So Final Fantasy 16 appears to have been an attempt to fix that, to be something modern audiences can take seriously. For me, it's a huge miss. The cringe factor is in full effect, except it's coupled with some really funny direct lifts from a popular fantasy series in another medium. Time will tell if that's just me or if the mass market also feels that the storytelling is at a significantly lesser level than the big Sony exclusives. We can be certain that the battle system is no longer a barrier to entry at least.

To circle back to the point though: If 16 is Square's absolutely best effort to make a cinematic game to compete against Sony's best, and if it fails to resonate on the same level as those games, then it makes sense for Square to try a less cutscene-heavy direction.
That doesn't mean full sandbox. Square's own Automata has an open(ish) world, short and infrequent cutscenes, and it's still a game that is heavily reliant on story.

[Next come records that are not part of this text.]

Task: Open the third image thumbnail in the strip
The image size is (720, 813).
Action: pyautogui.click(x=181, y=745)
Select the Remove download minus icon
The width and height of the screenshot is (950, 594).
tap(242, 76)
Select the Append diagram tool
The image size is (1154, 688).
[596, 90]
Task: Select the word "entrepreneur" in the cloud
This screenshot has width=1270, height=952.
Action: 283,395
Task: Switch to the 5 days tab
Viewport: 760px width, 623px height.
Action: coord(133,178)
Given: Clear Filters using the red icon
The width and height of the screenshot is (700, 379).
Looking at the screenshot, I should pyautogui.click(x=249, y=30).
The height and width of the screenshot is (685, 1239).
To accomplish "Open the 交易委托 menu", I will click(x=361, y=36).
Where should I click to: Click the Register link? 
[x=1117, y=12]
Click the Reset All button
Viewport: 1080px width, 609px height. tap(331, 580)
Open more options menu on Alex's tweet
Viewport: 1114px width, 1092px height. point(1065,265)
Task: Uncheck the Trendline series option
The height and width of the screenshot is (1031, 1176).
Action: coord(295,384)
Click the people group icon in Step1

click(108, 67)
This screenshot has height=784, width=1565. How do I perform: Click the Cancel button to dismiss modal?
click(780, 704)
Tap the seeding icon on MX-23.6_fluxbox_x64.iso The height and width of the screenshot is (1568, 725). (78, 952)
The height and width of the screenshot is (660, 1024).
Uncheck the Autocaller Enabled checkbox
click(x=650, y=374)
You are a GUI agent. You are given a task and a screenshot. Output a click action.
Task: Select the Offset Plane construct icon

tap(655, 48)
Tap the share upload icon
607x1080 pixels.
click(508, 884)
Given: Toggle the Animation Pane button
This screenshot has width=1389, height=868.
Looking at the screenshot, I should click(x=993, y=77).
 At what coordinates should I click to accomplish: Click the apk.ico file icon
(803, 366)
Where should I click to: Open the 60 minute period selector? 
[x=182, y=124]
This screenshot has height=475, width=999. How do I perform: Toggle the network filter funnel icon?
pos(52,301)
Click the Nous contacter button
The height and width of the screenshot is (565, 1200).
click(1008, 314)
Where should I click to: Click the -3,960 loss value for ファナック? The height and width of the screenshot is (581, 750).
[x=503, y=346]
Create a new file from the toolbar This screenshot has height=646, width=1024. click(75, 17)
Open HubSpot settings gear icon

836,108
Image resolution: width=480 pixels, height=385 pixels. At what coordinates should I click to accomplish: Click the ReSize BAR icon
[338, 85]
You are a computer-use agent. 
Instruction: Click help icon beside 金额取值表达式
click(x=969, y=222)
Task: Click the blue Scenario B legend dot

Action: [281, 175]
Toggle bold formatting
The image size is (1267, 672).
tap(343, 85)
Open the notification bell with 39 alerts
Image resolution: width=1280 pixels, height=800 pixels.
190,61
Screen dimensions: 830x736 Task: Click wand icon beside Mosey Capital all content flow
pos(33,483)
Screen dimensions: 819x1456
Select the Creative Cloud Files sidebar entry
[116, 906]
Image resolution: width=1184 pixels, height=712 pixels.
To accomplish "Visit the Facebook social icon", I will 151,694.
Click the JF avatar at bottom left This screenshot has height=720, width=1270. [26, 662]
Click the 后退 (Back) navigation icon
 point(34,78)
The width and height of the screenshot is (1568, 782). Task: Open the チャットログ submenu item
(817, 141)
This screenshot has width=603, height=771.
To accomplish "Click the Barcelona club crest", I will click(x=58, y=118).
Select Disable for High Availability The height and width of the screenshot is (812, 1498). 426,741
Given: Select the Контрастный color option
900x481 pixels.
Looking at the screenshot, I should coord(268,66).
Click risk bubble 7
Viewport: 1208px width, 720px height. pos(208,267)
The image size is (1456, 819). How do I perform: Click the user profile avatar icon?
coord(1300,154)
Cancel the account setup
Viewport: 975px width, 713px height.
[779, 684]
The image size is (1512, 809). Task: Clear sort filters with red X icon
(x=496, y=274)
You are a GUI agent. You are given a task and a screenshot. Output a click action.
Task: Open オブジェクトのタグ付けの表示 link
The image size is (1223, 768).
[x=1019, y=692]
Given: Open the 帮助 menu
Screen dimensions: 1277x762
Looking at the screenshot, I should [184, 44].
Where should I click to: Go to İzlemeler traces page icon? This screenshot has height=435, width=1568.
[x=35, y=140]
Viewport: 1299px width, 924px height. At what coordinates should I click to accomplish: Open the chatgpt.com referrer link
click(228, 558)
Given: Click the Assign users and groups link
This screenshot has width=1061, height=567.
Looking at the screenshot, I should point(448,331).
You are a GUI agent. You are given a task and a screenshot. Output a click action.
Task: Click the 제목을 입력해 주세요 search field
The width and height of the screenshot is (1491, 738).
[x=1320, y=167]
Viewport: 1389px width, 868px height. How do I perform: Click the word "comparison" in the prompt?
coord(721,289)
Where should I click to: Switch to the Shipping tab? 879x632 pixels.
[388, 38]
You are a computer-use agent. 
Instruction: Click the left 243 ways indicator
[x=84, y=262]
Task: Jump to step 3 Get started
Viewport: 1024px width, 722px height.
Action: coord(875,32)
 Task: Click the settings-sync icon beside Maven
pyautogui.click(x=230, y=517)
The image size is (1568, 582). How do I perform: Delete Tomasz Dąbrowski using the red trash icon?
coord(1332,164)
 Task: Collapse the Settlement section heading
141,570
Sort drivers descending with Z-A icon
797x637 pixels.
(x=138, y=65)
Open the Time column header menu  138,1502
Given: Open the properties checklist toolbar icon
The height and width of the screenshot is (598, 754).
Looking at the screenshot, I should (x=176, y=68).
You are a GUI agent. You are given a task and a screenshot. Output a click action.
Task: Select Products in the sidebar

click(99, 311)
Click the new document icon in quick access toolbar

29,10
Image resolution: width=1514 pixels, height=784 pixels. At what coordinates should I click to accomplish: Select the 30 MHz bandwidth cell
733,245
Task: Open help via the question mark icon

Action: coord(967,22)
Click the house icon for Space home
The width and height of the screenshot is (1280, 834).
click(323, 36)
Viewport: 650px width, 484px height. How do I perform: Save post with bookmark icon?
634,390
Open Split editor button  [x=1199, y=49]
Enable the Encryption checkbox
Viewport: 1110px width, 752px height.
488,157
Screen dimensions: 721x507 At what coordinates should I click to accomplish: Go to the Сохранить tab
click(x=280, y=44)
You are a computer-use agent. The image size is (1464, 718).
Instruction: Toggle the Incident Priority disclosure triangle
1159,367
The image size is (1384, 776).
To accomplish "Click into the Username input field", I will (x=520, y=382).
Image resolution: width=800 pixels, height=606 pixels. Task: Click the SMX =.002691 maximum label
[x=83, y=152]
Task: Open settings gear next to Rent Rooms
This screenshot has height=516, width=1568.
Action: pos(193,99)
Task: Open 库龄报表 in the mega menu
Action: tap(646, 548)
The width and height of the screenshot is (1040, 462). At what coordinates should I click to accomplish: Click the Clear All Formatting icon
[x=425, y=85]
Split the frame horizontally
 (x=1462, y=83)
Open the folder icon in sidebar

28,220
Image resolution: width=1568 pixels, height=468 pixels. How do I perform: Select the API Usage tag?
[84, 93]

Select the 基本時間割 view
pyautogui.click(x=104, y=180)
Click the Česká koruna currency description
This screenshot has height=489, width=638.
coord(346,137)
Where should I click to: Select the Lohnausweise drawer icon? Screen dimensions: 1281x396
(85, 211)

The difference is that the story is told while the player is still in control. Nier doesn't present its story in a more sophisticated manner than Final Fantasy, but it seems to treat its audience with more respect, allows them to make their own connections, and on at least one occasion, presents the player with a choice that forces them to really think about the game's themes. It does more with less. I think the humorous tone helps as well - you don't have to be self-serious to tell a bleak story or to play with heavy themes. And it makes less subtle or sophisticated elements seem less jarring.
That's just one example. Games like Disco Elysium are full choice and consequence - despite the main character being well defined rather than a blank slate. The Valve games have the story playing out around you but you're always in control of your character. Souls games impart a feel and emotion though their world and gameplay systems. And it's not right to downplay a game like Zelda where the adventure is experienced through playing it out, giving a thin narrative much more meat.

(Fake edit: after writing i feel like i was a little to harsh/confrontational in the beginning, just tone it down somewhat while reading =D )

.... i think your conflating your change in taste to a "forward development".
The "saturday morning cartoon" comparison kinda confirms that.
The games you compare it to have a western "adult" style, the aspects you talk down an seem to be less western and less "male in their 30ties" focused to be somewhat derogative. (DE, The Witcher, GoW)

"They are a minority" ... why? almost all of nintendos output has it, and it has a huge audience. FF7R is cheesy as hell, RE4 to and both where liked well enough. Cheese, humor or etc are important tools in storytelling, and done right they can elevate a story. Done badly, and you have crap, but thats true for to much simpleminded maturity.

Where do you cringe in FF6-9? i get that 10 has some memed cutscenes (take into context that it was their first Voiced FF)

"Modern audiences can take seriously" honestly, i CANT take most of modern Fantasy Story telling seriously, because it is serious all the time. Thats not how humans work, that not how any aspect of reality works. People cant be serious all the time, and those media products often lack levity to humanize the characters.

Does it mean they are bad? not at all, same as overly zany or off kilter stories, they have their time and place, but they are not more "real" then the others. People talked about Breaking Bad as if it was a story thats REAL. Depends on what you compare it to, to a sitcom? to the then usual crime dramas? Probably. To reality? nah, it was still really stylized. (and i loved it).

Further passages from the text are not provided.